Consider the trade-offs of each approach. What makes it a good approach? What makes it a bad approach? What kind of data and use-cases is each well-suited for?
Some things to consider:
- Are any more or less efficient in terms of how much space they use? Do any waste space?
- What limits do they apply to the kind of data we can actually store?
- Do any of the approaches make it easier/harder or faster/slower to parse data stored in that format?
Avoiding writing code
While it’s useful to be comfortable putting together ad-hoc programs to parse some data (and you should practice this!), one of the advantages of using existing formats of data is that there are often tools which can help us to do some parsing or analysis without even needing to write a program at all.

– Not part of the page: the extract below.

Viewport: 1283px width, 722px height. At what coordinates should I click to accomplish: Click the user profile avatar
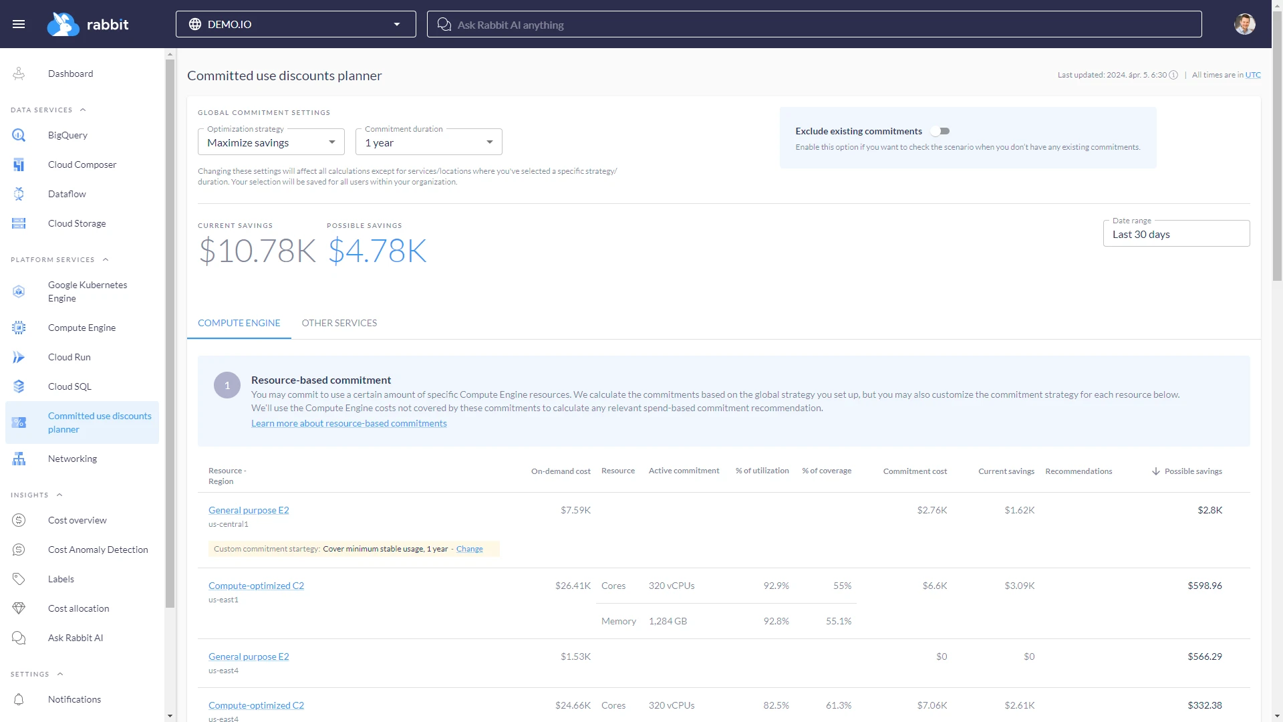point(1244,24)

Two examples of this are jq
(which allows you to parse JSON using a custom query language), and fx
which allows you to write JavaScript snippets to manipulate JSON.
For example, you can use jq
to answer the question “Who had the highest score” without needing to write a whole program:
> jq -r '. | max_by(.high_score).name' file-parsing/examples/json.txt
Prisha
Or use fx
to do the same, but using more familiar JavaScript as the query language:
> fx file-parsing/examples/json.txt '.sort((l, r) => r.high_score - l.high_score)[0].name'
Prisha
Similarly, a program called csvq
can be used to query CSV files in a SQL-like query language:
> cat examples/data.csv | csvq 'SELECT * ORDER BY `high score` DESC LIMIT 1'
+--------+------------+
| name | high score |
+--------+------------+
| Prisha | 30 |
+--------+------------+
Spend some time experimenting with these tools:
- Write some interesting queries over the data.
- Try to work out what the limits are of using these pre-existing tools, and when you’re more likely going to want to just write a custom program yourself.